Accounting for the Self, Locating the Body
ISBN 9781915734808

Table of contents

DOI: 10.3726/9781915734822.003.0016

15: Lesbians and biker dudes

My economy rental car is parked outside a strip mall in south Calgary. My friend, Toni, sits beside me in the passenger seat. It’s 2009.

We survey the run-down roadhouse in front of us. A neon Budweiser sign flashes in the large window, just above a large fracture in the glass that’s been covered over with clear plastic wrap and duct tape. Cigarette butts litter the sidewalk around a 3-foot, free-standing metal ashtray against the wall. “Legs” by ZZ Top blares through the door, which is propped open with a small, wooden wedge. The words, “Baja Bar and Grill” are painted in large yellow and orange scrawl across the cracked window, flanked by a couple of hand-painted, faded green palm trees. Toni and I look at each other and then back at the shabby tavern before us. We are silent.

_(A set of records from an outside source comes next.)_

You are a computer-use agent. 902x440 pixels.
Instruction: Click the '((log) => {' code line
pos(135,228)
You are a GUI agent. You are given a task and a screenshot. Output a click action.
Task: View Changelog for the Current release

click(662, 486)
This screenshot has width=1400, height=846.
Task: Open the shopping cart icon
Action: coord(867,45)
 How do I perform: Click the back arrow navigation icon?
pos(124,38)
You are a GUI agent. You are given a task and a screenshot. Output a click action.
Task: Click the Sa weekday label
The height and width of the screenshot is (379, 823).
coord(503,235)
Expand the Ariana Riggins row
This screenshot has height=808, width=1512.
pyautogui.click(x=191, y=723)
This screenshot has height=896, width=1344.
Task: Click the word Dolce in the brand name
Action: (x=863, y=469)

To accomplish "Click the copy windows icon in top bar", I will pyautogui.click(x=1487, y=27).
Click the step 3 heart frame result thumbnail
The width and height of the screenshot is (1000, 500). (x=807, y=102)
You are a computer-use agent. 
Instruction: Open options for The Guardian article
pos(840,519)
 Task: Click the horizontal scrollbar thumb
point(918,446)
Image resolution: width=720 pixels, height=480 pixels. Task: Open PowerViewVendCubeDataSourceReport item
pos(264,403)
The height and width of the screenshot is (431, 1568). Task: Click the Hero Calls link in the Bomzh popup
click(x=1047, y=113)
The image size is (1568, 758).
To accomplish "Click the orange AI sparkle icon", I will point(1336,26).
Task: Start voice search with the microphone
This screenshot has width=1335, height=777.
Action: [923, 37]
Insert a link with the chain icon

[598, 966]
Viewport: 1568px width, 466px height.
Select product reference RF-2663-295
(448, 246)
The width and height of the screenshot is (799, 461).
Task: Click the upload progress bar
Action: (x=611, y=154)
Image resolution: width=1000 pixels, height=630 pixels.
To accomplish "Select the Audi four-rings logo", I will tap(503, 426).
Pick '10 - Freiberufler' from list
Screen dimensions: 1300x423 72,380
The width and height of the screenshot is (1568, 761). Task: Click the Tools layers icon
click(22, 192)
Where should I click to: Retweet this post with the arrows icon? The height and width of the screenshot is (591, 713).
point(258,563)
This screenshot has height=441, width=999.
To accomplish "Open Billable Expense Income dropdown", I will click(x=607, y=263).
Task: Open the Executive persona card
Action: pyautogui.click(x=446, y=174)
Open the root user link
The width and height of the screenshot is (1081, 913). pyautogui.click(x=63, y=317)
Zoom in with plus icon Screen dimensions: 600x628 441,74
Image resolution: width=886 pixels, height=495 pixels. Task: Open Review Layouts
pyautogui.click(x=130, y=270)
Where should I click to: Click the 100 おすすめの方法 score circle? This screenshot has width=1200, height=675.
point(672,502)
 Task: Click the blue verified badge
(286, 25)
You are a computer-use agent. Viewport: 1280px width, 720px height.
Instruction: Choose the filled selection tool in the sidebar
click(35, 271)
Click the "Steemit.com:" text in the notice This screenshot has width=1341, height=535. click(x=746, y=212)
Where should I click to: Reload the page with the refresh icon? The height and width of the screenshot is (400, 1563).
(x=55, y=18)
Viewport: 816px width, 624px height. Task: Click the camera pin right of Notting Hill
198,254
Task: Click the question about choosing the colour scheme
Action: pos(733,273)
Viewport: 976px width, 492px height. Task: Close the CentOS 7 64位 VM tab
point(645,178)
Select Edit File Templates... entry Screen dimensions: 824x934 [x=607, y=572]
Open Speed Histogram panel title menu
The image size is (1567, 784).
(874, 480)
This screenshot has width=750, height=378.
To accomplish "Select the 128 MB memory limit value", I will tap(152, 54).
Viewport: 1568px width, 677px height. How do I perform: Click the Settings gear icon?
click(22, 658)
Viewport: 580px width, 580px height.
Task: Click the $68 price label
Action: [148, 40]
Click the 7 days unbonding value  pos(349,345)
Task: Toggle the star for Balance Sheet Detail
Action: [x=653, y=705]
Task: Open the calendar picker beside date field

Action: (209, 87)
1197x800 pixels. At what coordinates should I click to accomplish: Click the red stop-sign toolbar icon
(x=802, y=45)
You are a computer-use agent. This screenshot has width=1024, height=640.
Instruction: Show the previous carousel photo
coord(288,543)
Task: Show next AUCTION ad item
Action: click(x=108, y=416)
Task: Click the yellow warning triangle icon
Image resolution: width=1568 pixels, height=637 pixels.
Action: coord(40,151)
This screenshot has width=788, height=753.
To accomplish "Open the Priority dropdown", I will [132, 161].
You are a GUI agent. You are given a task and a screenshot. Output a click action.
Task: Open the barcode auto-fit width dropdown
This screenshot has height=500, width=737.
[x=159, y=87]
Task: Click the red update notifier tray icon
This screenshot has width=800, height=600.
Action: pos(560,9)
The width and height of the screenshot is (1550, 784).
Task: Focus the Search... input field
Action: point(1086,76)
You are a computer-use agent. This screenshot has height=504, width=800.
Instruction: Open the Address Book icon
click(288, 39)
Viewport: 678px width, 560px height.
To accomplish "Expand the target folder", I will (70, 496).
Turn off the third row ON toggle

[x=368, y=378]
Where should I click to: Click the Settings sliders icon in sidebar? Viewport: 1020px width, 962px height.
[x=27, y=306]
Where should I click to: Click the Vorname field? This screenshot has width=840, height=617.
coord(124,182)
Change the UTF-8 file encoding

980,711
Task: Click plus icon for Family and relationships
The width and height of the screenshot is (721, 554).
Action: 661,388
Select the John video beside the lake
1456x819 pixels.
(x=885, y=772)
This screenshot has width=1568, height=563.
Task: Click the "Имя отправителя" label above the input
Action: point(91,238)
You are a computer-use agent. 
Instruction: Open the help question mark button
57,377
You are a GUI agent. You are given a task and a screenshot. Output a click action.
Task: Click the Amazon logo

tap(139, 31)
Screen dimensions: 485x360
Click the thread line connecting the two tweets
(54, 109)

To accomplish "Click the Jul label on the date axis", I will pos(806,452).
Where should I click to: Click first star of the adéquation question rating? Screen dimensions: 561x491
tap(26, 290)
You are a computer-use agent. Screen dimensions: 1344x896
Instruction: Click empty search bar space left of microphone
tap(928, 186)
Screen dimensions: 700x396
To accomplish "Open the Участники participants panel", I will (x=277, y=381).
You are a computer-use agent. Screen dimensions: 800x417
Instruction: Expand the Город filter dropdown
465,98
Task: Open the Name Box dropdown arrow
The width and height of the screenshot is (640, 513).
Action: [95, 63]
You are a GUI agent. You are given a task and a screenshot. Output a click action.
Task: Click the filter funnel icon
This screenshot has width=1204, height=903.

Like me, Toni is a singer-songwriter. She’s got a local fan base in Calgary and we’re doing a couple of gigs together in Alberta. Tonight, we were scheduled to play at Money Pennies, the local dyke drinkery in Calgary. But, a day before our show, Calgary city hall closed Money Pennies down indefinitely. Some kind of health and safety infraction, we heard.

Toni and I scramble to move our show to another venue. The Baja is the only bar in town that will take a last-minute live music booking.

Staring at the row of gleaming Harley Davidson and Yamaha motorbikes lined up, side by side in front of our car, I exhale loudly.

“I don’t know, Tone. I’m feeling a bit sketchy about this. It doesn’t look like the kind of place where they’re going to be into having a couple of queers singing on stage.”

“Pfffft. Yeah.” Toni sighs.

“But,” she pauses, “a few people told me they were coming tonight so hopefully that will help?”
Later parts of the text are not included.